Ohhhhhhhhh. I had to read your post several times but I think I may know what you're trying to say. When you criticize the definitions that have been given in this thread, you are criticizing them because they are not consistent with the conclusions of physicalism. Namely, that consciousness emerges from matter. So, their definitions are wrong because they do not lead to the conclusions of physicalism. The definition that you proposed was your attempt to have a definition that is consistent with what a physicalists actually believes.

For example, Loseyourname's definition has to do with whether something can be described by math/logic. So according to this definition a person who believes that all things can be descibed this way is a physicalist. But how does this position lead one to believe that matter precedes consciousness? It doesn't as far as I can see and perhaps this is what leads you to criticize it. Having this definition doesn't exclude the possibility that consciousness came first so that can't be what physical means!

Once you can establish what it means to be physical based on the conclusions of physicalists you can show that consciousness doesn't fit that definition.

I hope I have understood you better this time. I think the first thing that needs to happen is for everyone to agree or disagree with you that a physicalists believes what you say they believe. Is it a defining characterization of a physicalist to believe that consciousness emerges from matter? Or is that just a byproduct of the bland personalities of most physicalists :biggrin: ?

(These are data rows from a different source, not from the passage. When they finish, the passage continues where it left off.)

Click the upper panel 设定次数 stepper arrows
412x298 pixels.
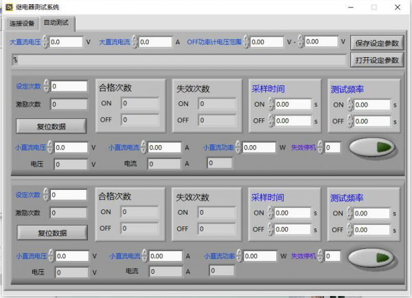pyautogui.click(x=47, y=87)
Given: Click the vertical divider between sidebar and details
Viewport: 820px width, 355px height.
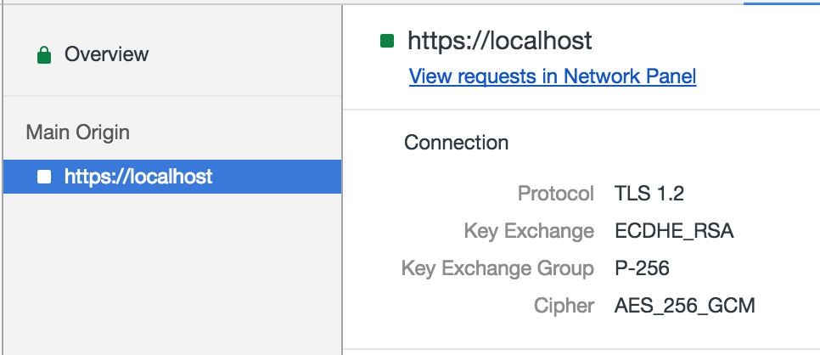Looking at the screenshot, I should click(343, 179).
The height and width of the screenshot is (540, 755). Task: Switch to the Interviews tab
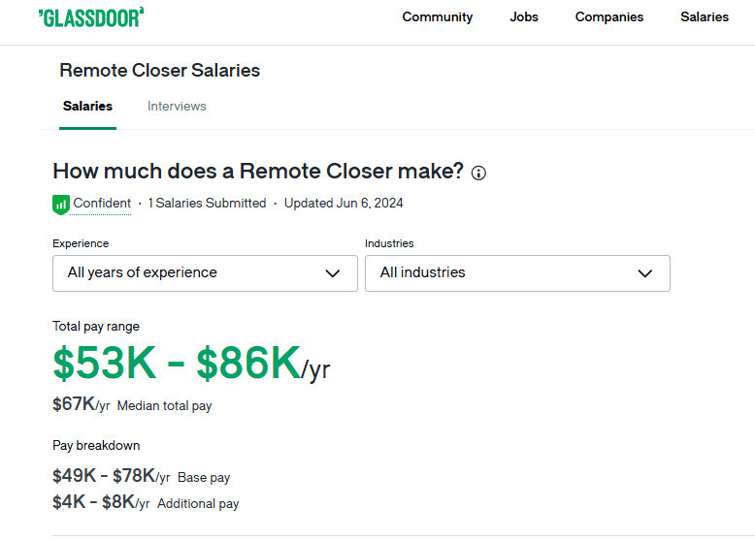pos(177,107)
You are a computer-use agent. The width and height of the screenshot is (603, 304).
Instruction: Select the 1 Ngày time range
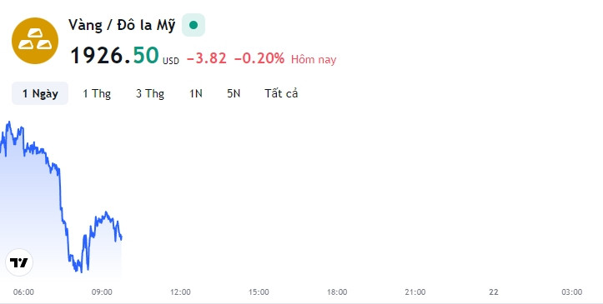pyautogui.click(x=40, y=93)
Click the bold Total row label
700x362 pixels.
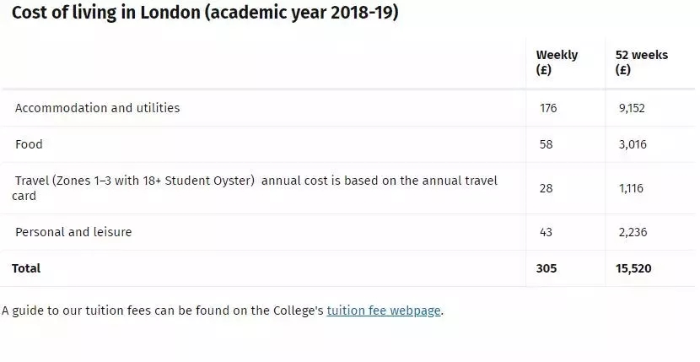pos(26,268)
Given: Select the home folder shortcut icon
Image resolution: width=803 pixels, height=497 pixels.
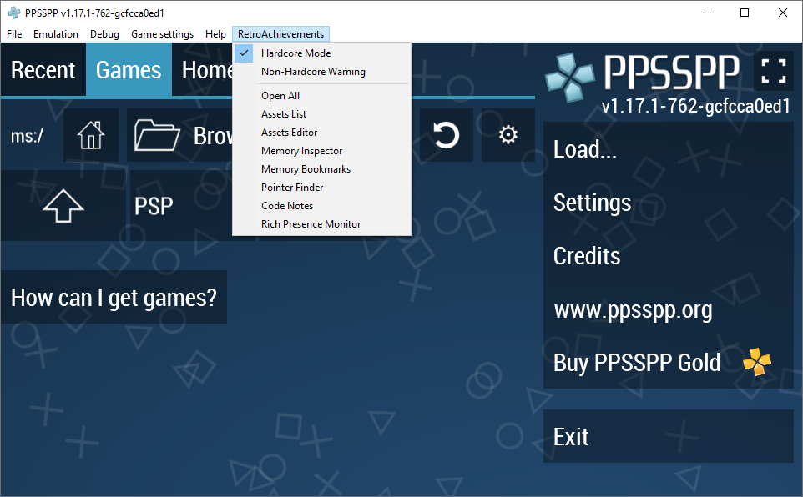Looking at the screenshot, I should [90, 135].
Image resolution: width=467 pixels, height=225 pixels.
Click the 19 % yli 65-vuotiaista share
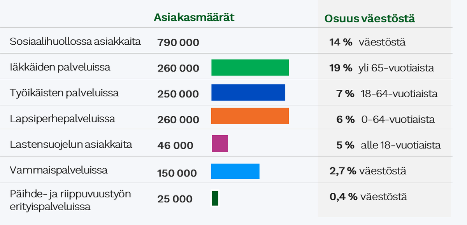point(381,68)
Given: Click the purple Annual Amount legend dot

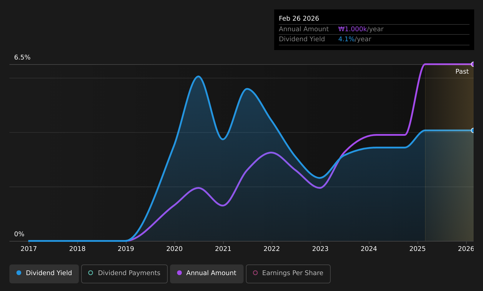Looking at the screenshot, I should click(x=179, y=273).
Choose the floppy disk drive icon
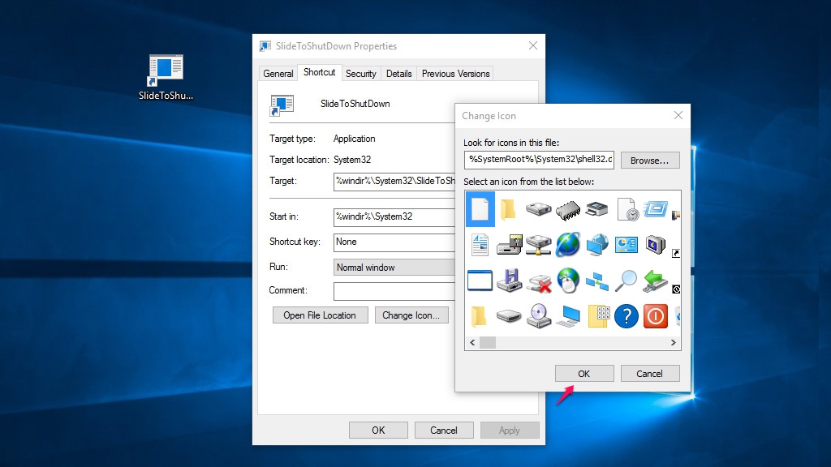This screenshot has width=831, height=467. 509,281
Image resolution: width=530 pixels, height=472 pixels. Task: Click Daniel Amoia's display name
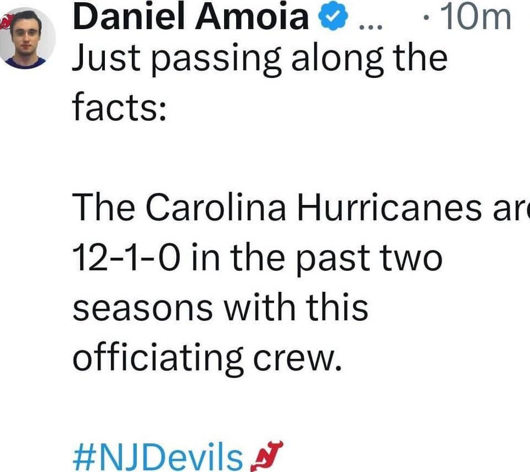[189, 16]
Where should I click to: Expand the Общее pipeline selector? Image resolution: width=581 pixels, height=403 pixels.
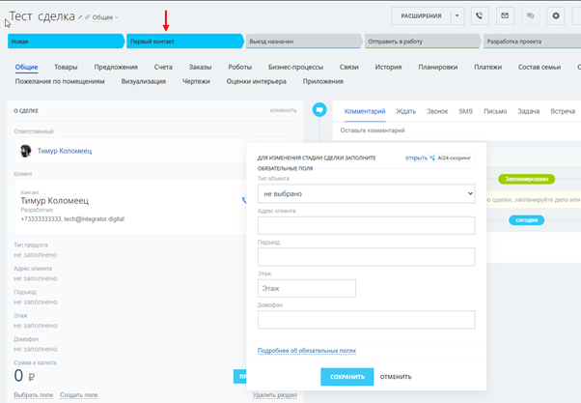click(106, 17)
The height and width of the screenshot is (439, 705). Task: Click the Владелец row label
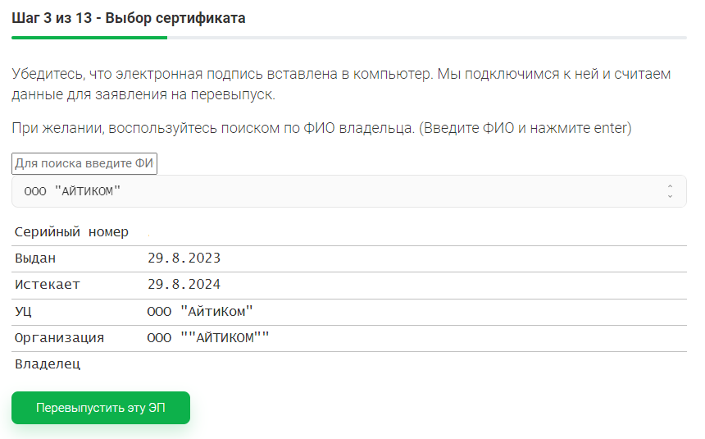(x=48, y=364)
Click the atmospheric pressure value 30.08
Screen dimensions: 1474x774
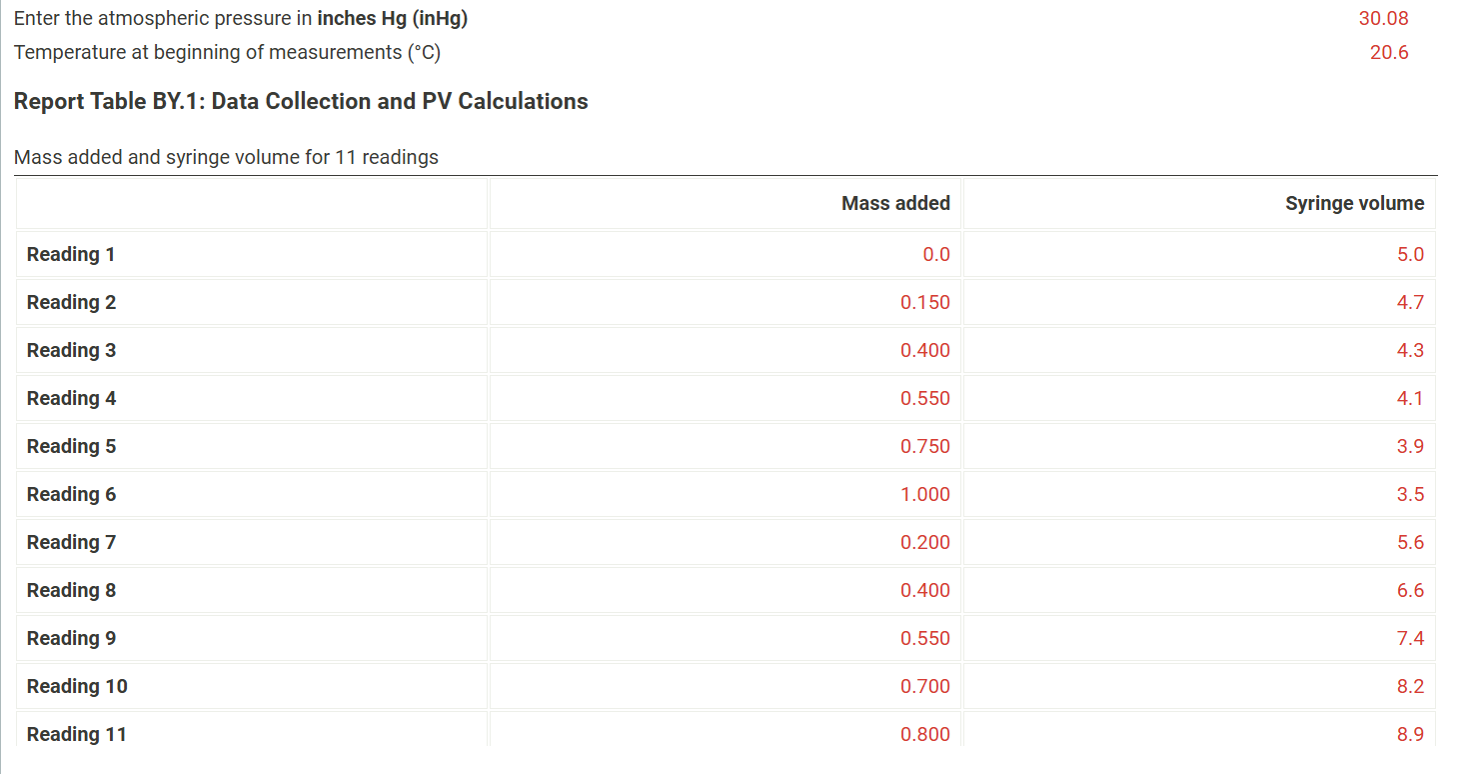[x=1386, y=18]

Yeaaaaaaaaa :smile: :smile: :!) :biggrin: (all signs of happiness). Somebody finally got it! (Not that I couldn't have been clearer. :redface: )
 
  • #107
Les Sleeth said:
In past debates I've pointed to an irony involved in the loss of energy from a system. For the most part, after energy departs a system and disperses beyond other systems, it is gone and is no longer available for work. E=mc^2 tells us the loss of energy is the loss of mass. So the mass of the universe (especially taking into account expansion) is clearly decreasing.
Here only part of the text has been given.